Trial and error methods are tedious, specially if you have to wait for cron. Try this.

If bitnami is sudo based, do this
$ sudo -i
[sudo] password for nonprivuser:
#

otherwise become root the usual way, either logging on straight as root or by
$ su -
Password:
#

After becoming root run
# ps uax | grep apache
root 1276 0.0 0.2 273960 14244 ? Ss Jul03 1:03 /usr/sbin/apache2 -k start
www-data 18200 0.2 1.1 305712 71344 ? S 16:39 0:17 /usr/sbin/apache2 -k start
....

You'll see one apache2 process owned by root and many other processes owned by somebody else, www-data in my case. Now become that user:

# su - that-somebody
$

Now try to run the cron.php in the command line:
$ /path/to/php /path/to/moodle/admin/cli/cron.php

I expect successful execution. Then you know whose crontab should execute cron.php. Othewise you have to dig further.

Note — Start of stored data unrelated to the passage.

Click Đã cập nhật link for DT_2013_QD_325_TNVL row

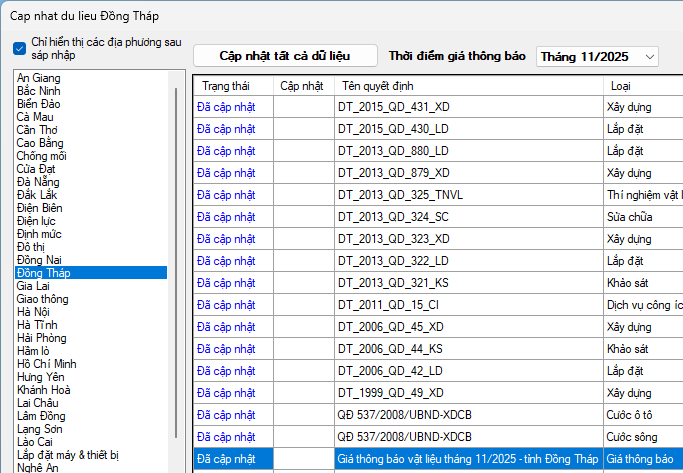click(x=226, y=194)
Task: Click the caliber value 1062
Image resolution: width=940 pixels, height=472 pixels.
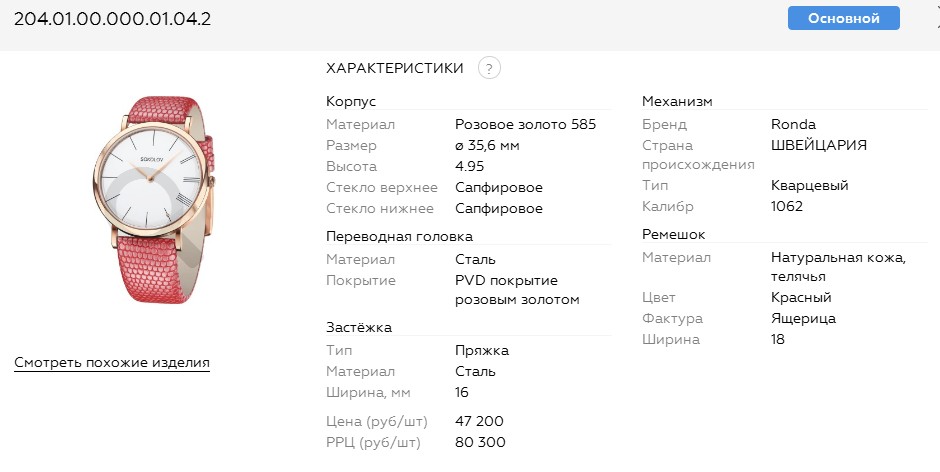Action: 787,207
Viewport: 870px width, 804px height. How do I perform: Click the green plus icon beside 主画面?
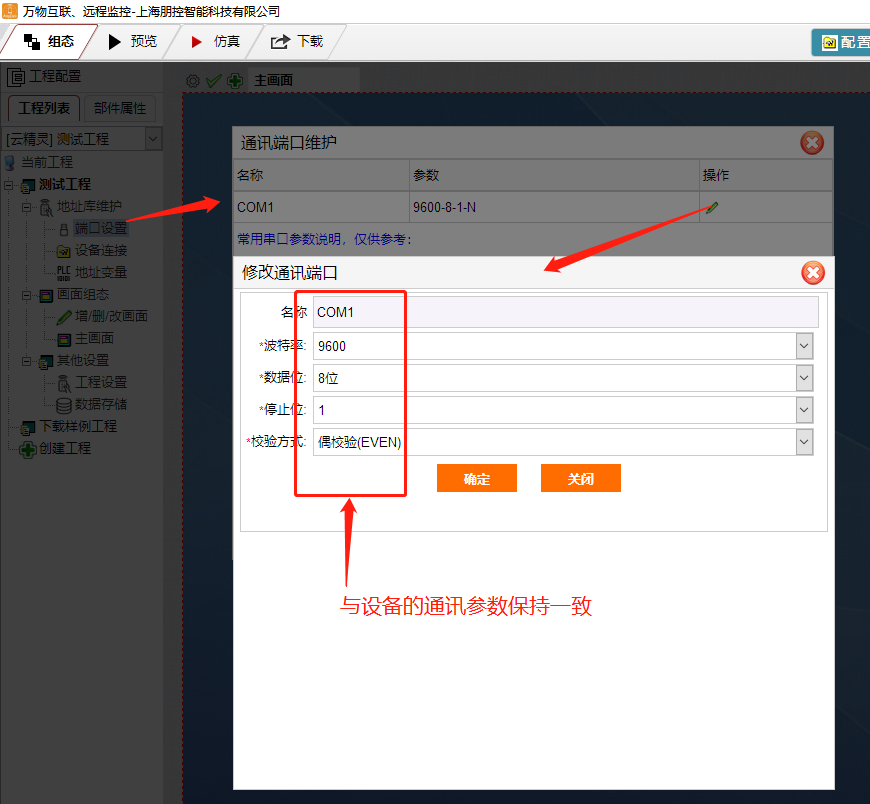pyautogui.click(x=234, y=80)
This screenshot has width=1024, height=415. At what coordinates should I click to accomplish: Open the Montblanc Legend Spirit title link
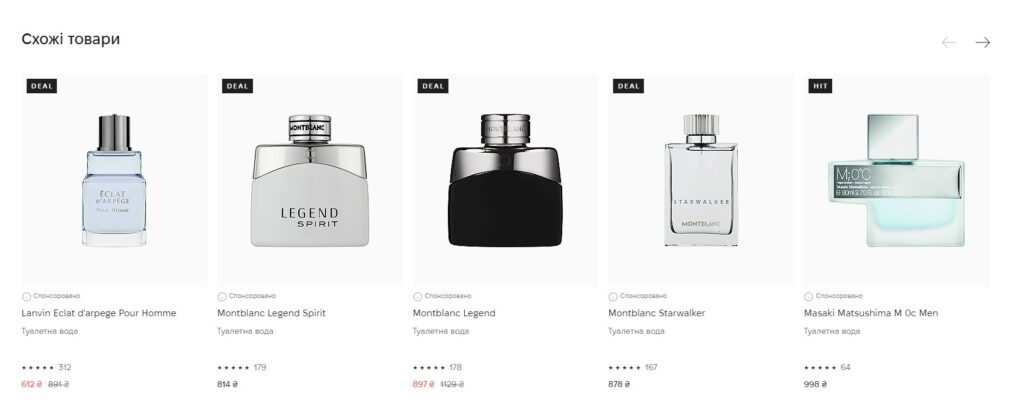click(271, 313)
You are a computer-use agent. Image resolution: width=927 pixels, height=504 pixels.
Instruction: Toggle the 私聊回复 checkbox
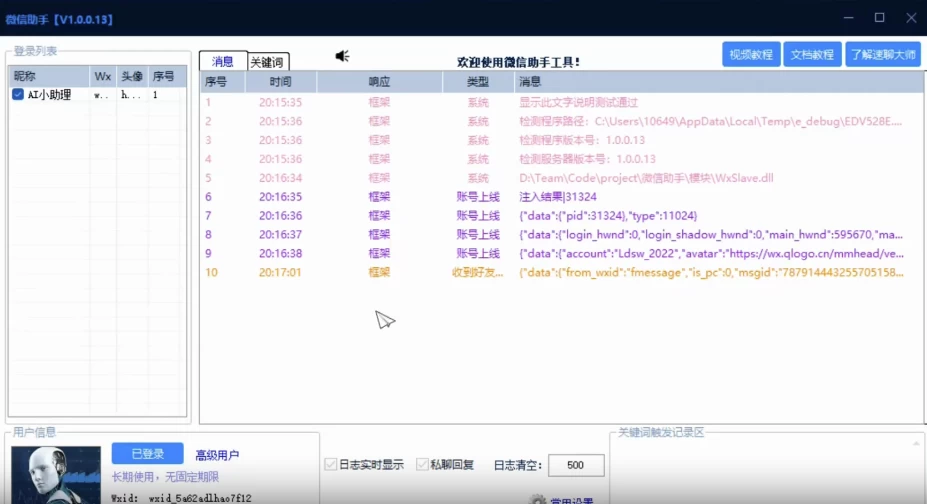pos(422,465)
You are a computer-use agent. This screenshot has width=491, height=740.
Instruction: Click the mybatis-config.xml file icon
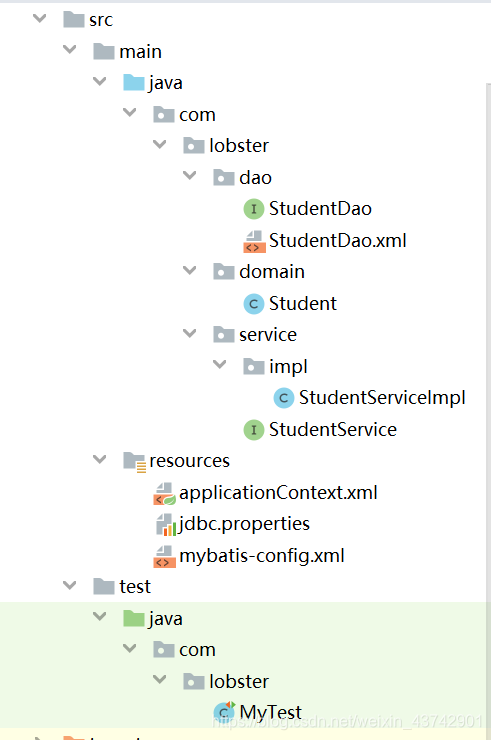pyautogui.click(x=164, y=556)
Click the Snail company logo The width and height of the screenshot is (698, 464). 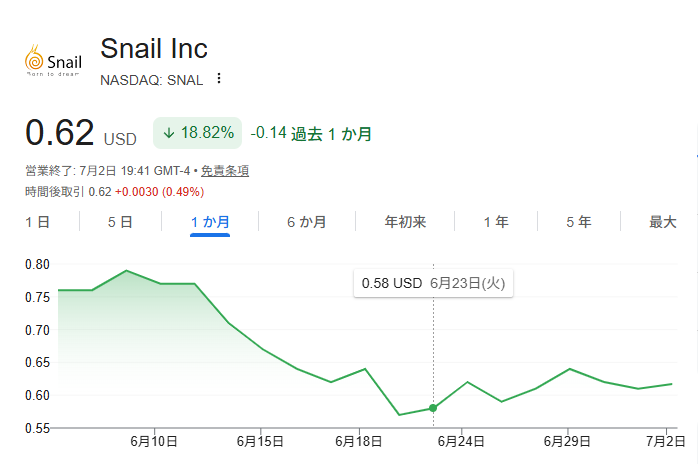click(x=53, y=61)
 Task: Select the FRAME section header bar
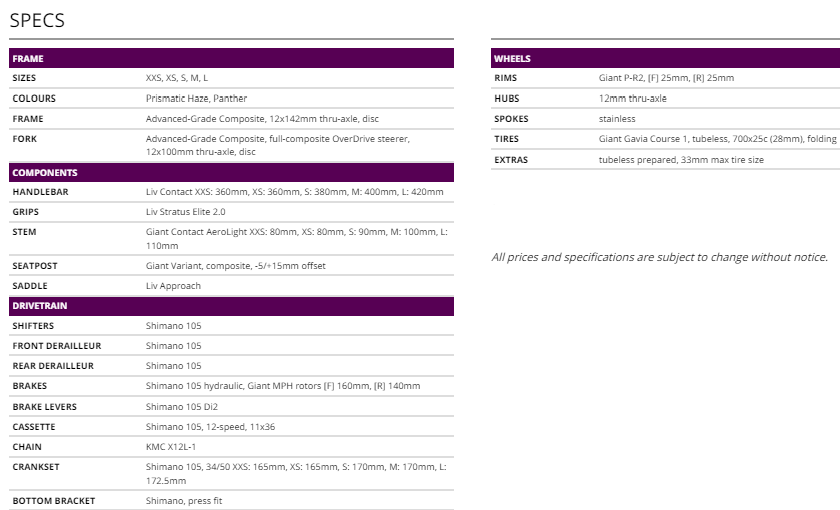click(231, 58)
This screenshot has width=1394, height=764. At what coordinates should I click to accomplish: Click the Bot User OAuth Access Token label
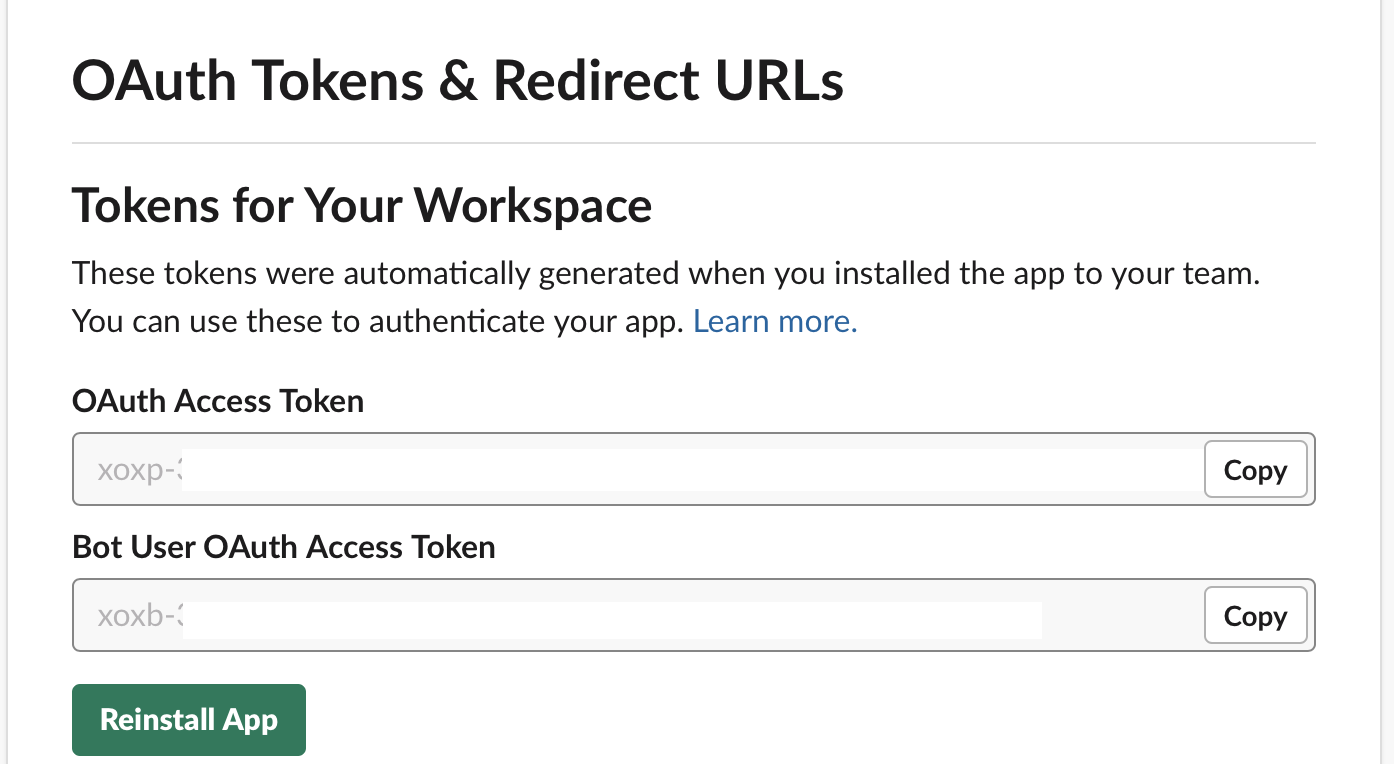click(284, 547)
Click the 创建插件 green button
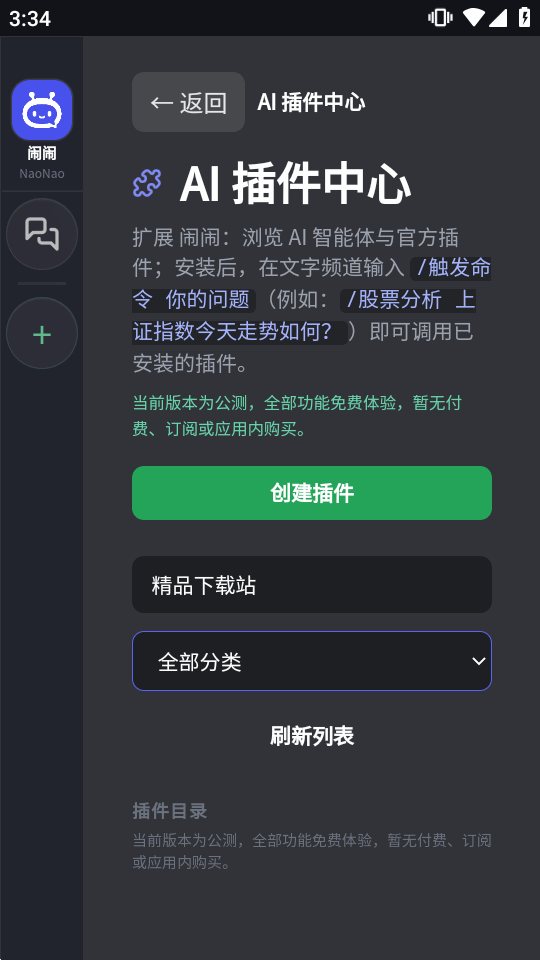This screenshot has width=540, height=960. [312, 493]

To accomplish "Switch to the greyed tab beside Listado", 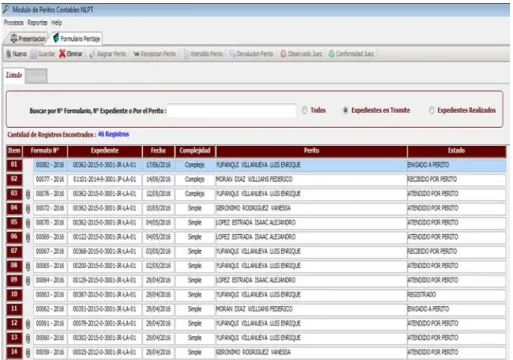I will coord(36,76).
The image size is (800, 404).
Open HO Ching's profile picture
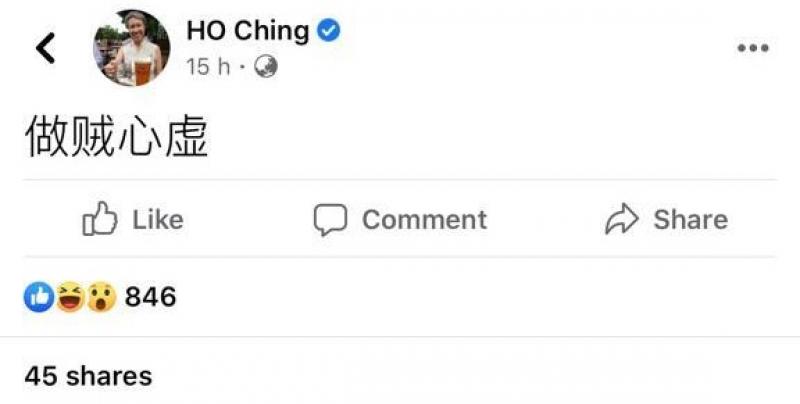[131, 48]
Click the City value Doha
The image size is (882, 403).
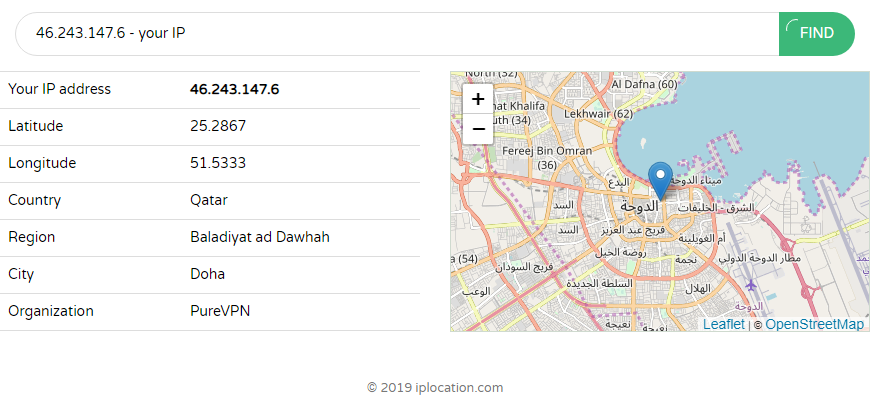tap(207, 274)
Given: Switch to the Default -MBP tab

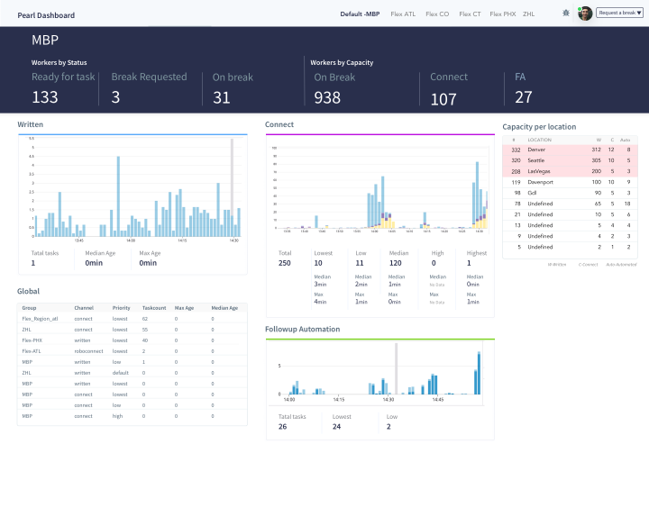Looking at the screenshot, I should [360, 15].
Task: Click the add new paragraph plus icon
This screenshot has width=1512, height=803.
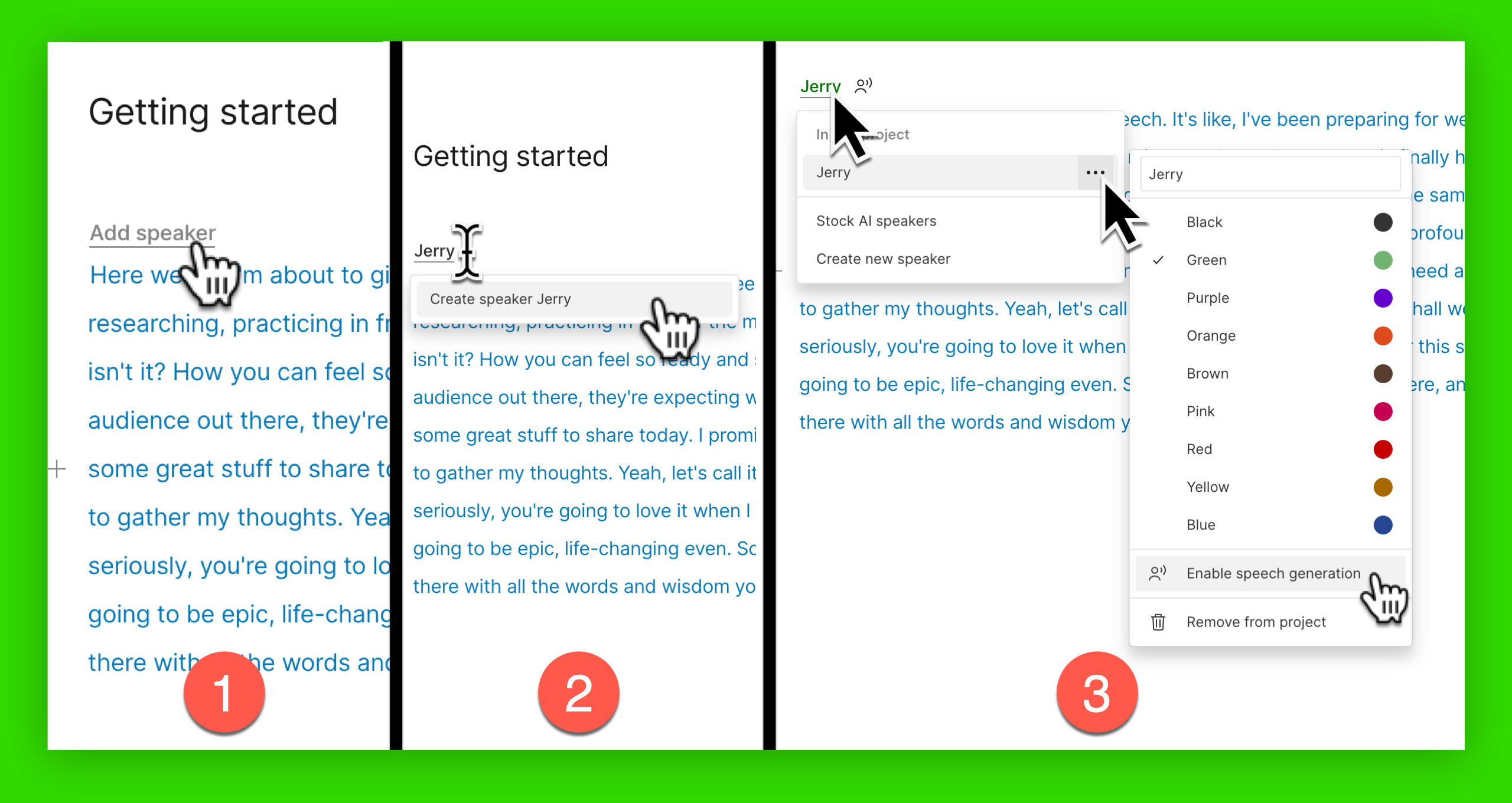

P.S. This is yet another case of a heavily packaged system, where you spend tons of time to get a small additional task done. If you do a vanilla installation like this http://docs.moodle.org/en/Installing_Moodle_on_Debian_based_distributions, you know what you did and as a result you simple after installation tasks remain simple. That is my personal opinion.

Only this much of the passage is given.